Каждую субботу, вечером, Джо Гендер приносил своей мачехе шестипенсовик. Но женщина была не настолько добра, чтобы позволить ему обзавестись собственными деньгами.
– За твое образование приходится платить слишком много, – говорила она.
– В таком случае, тетушка, может быть, мне больше не нужно ходить в школу? – У него язык не поворачивался назвать мачеху матушкой.
– Ты должен учиться. Ты не закончил даже начальный курс.
– Но я не думаю, что у меня это когда-нибудь получится.
– А кроме того, – продолжала миссис Лембол, – ты очень хорошо питаешься. И ешь очень много. Дешевле прокормить корову, чем тебя.
– Ох, тетушка, я буду есть совсем мало, если вы будете давать мне один пенни!
– Прекрасно. Нельзя есть так много, это вредно. Если ты будешь довольствоваться одним куском хлеба вместо двух на завтрак и то же самое на ужин, ты получишь свой пенни. А если тебе не будет хватать еды, то ты всегда можешь раздобыть брюкву или мангольд на поле фермера Эггинса. Брюква и мангольд холодят кровь и не давят на желудок, – сказала миссис Лембол.
Так и сделали; но это едва не уморило Джо. Его щеки и грудь становились все более и более впалыми, а живот, напротив, выпирал все сильнее и сильнее. Его ноги, казалось, едва могли поддерживать тело, а большие бледно-голубые глаза готовы были вылезти из орбит, подобно глазам улитки. Что же касается его голоса, то он был тихим и бесцветным, подобным нотам, извлекаемым им из своей самодельной скрипки.
– Из-за этого ребенка на нас косо смотрят, – говорил Лембол. – Он совсем не похож на человека. Он не мыслит и не чувствует, как христианин. Если бы он полюбил наш сад, то не смог бы принести даже лопаты навоза, чтобы удобрить его.
– Мне доводилось слышать о подменышах, – в тон ему говорила миссис Лембол, – а глядя на него, я начинаю думать, что в этих рассказах содержится зерно истины. В них говорится, что пикси крадут человеческих детей, а на их место подсовывают своих. Единственный способ узнать – это раскалить кочергу докрасна и сделать вид, будто тыкаешь ею в горло ребенка; в таком случае дверь открывается, приходит пикси-мать и забирает своего ребенка, возвращая чужого. Может быть, нам следует поступить так с Джо.
– Я сомневаюсь, жена, что закон будет на нашей стороне, – заявил Лембол, возвращая в камин вылетевший оттуда уголь раскаленной снизу кочергой.

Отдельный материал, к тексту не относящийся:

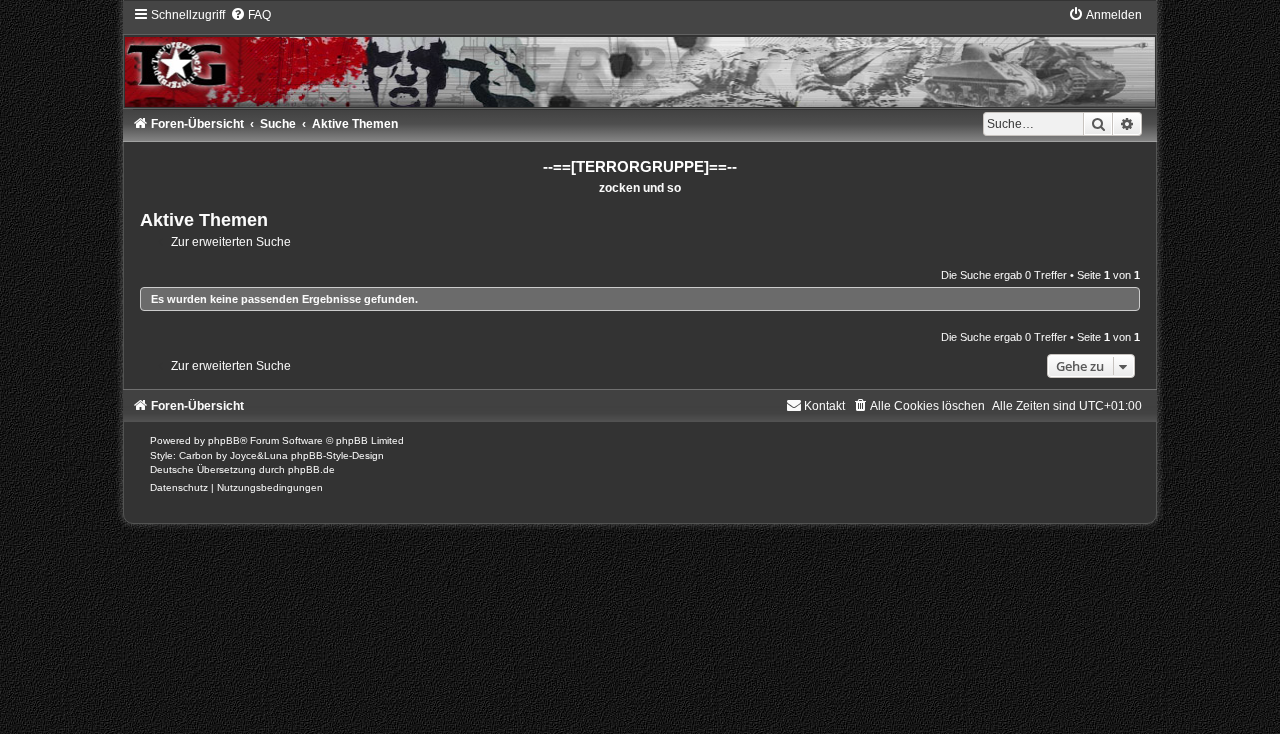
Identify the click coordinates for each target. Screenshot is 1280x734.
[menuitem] (250, 15)
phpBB (224, 440)
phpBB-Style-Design (337, 455)
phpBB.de (311, 469)
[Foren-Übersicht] (640, 56)
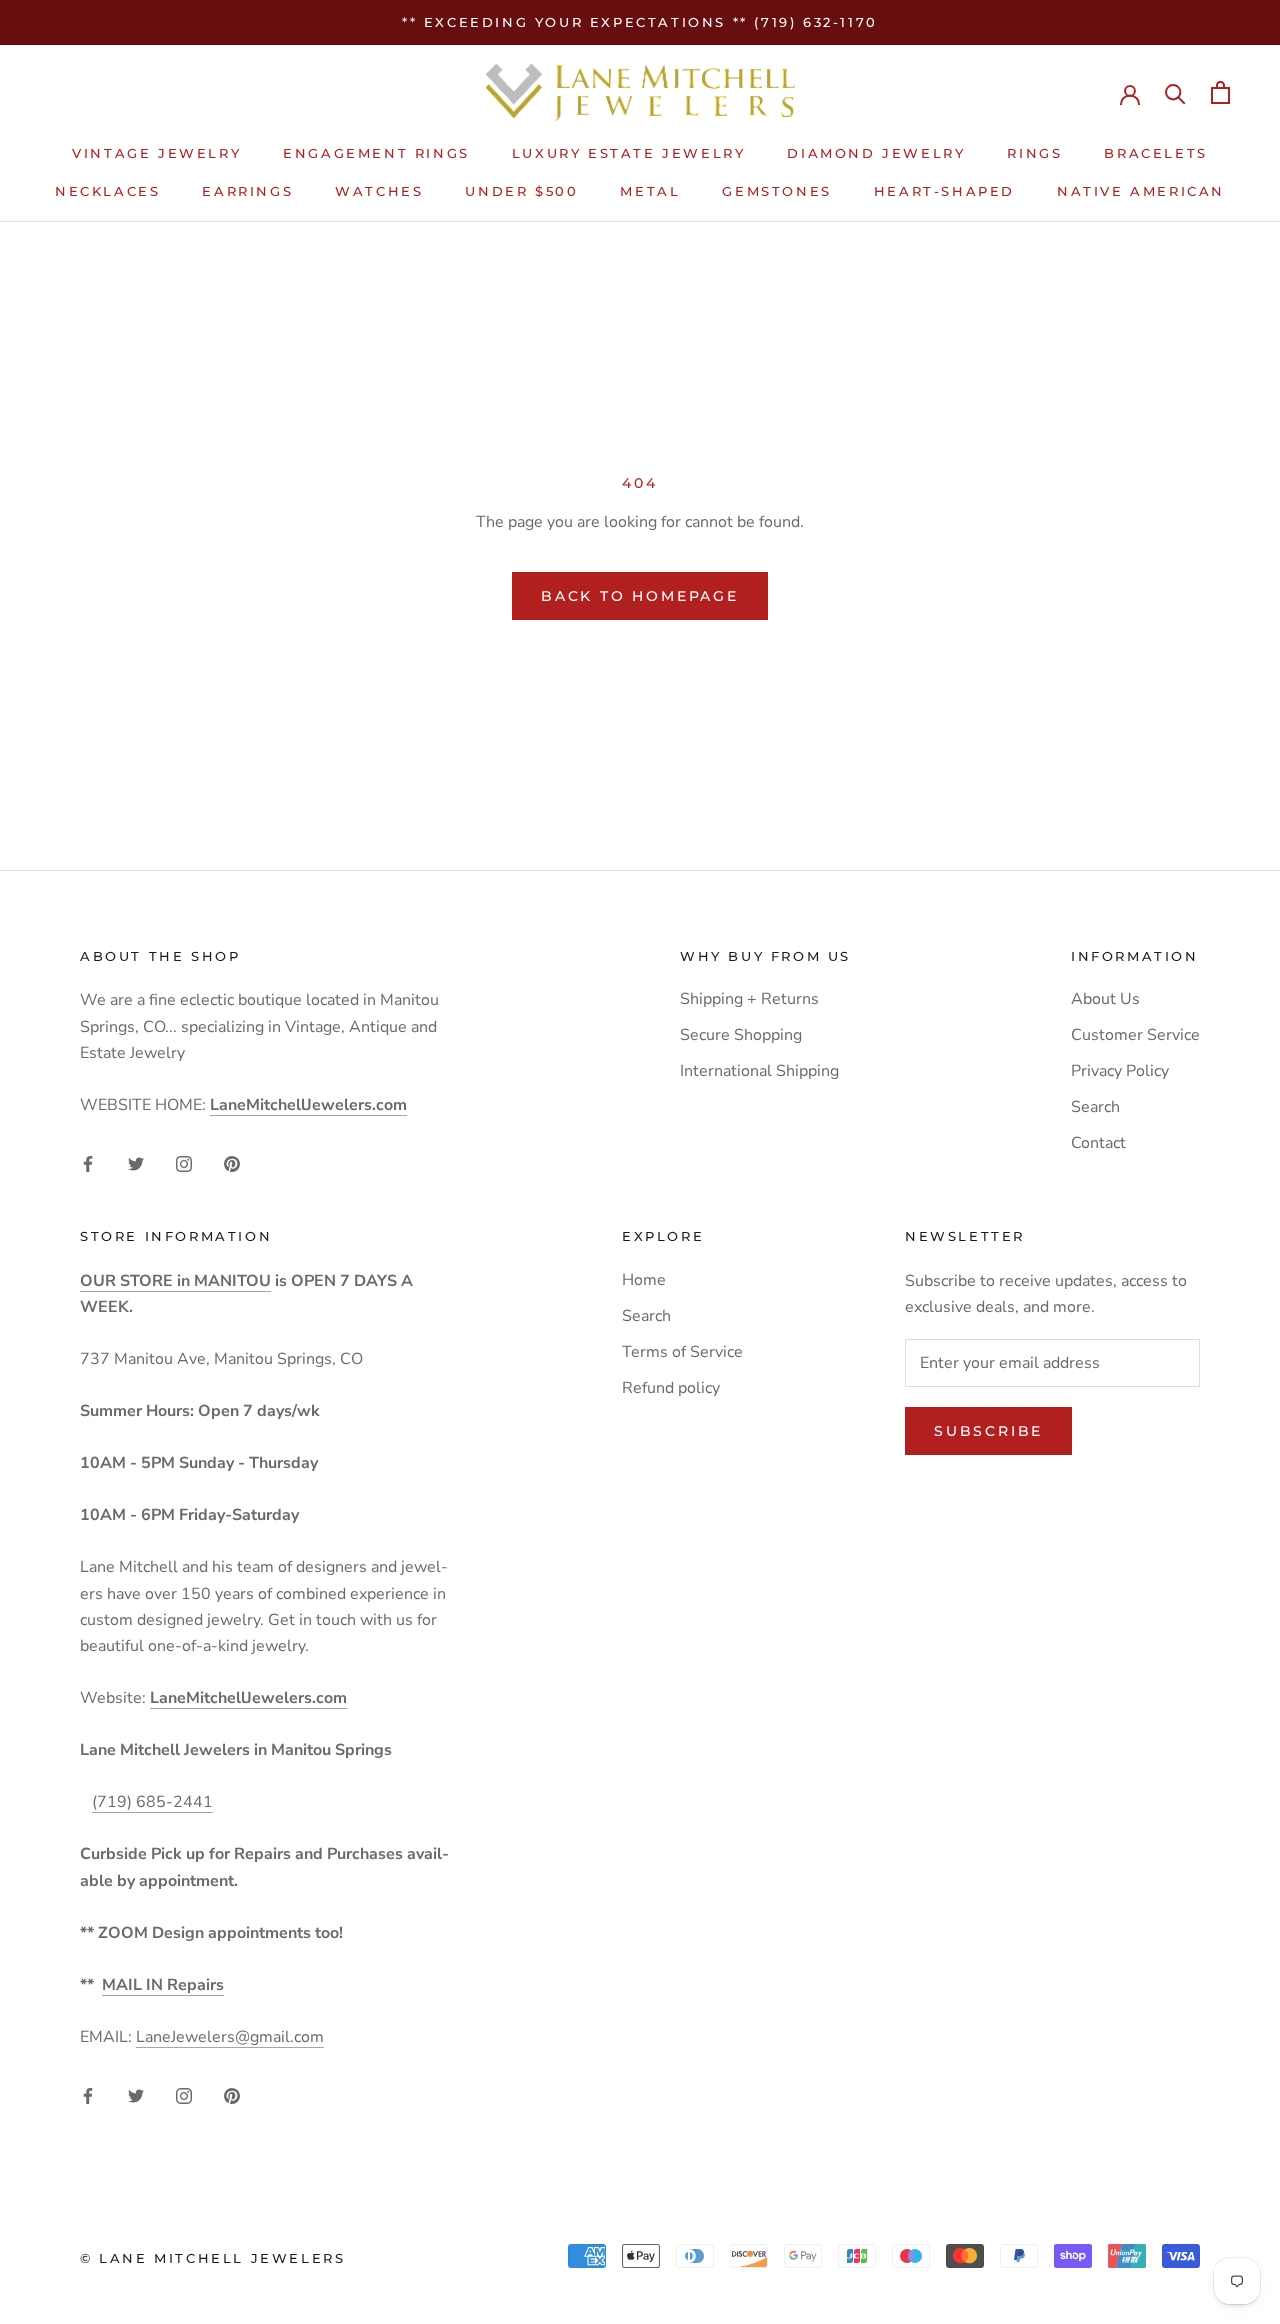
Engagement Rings (376, 153)
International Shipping (759, 1071)
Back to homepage (640, 596)
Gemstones (776, 191)
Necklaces (107, 191)
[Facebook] (88, 1163)
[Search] (1175, 92)
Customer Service (1135, 1035)
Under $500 (521, 191)
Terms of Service (682, 1352)
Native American (1141, 191)
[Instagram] (184, 1163)
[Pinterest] (232, 1163)
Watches (379, 191)
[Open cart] (1220, 92)
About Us (1105, 999)
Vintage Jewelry (156, 153)
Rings (1034, 153)
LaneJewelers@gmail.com (230, 2037)
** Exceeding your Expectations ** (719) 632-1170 (640, 22)
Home (644, 1280)
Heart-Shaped (944, 191)
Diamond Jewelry (876, 153)
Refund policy (671, 1388)
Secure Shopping (741, 1035)
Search (1095, 1107)
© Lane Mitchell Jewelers (212, 2258)
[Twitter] (136, 1163)
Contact (1098, 1143)
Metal (650, 191)
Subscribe (988, 1431)
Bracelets (1155, 153)
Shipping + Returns (749, 999)
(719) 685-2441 (152, 1802)
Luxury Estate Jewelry (629, 153)
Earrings (247, 191)
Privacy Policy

– Я тоже так думаю, – сказала миссис Лембол. – И после этого мы еще называемся страной свободы! Закон – бедным, но не богатым.
– Это все упрямство, – сказал Лембол. – Точно, как у осла. А потому нам следует применять обыкновенную палку.
Между тем, маленького Джо Гендера ждало еще одно испытание. Дочь землевладельца, мисс Эмори, училась музыке. Мать ее играла на пианино, в то время как сама она – на скрипке. В то время музыка вошла в моду, и мисс Эмори брала уроки у лучших музыкантов в городе; она играла гораздо лучше, чем Роджер Гейл.
Однажды, подметая дорогу, Джо услышал ее игру; он стал подкрадываться к ближе и ближе к дому, прячась за кусты рододендрона, впивая музыку всем телом. Она влекла его неодолимо. Он совершенно позабыл строгий наказ никогда не приближаться к дому. Музыка действовала на него как магическое заклятие. Тут его и застал садовник, отодрал за уши и велел вернуться к работе. В другой раз его прогнал слуга, заставший оборванного маленького мальчика возле окон гостиной. А потом его заметила мисс Эмори, когда он прятался за розовым кустом возле ее будуара, слушая, как она выполняет урок.
Никто даже подумать не мог, что его привлекает музыка. Всем казалось, что деревенский дурачок любуется внутренней обстановкой дома.
Его ругали, пообещали выгнать. Садовник пожаловался отцу мальчика и посоветовал хорошенько его выпороть, чтобы не забывал о сказанном.
– Эти парни, – сказал садовник, – чувствуют совсем иначе, чем обычные люди, и понимают только палку, как медведи, когда их дрессируют.
Однажды мисс Эмори, увидев тоненького ребенка с большими глазами, услышав, как он кашляет, вынесла ему чашку горячего кофе и немножко хлеба.
Он принял их без единого слова, только стащил с головы и бросил к ее ногам свою старенькую порванную шляпу, обнажив торчащие во все стороны волосы; он смотрел на нее, потеряв дар речи.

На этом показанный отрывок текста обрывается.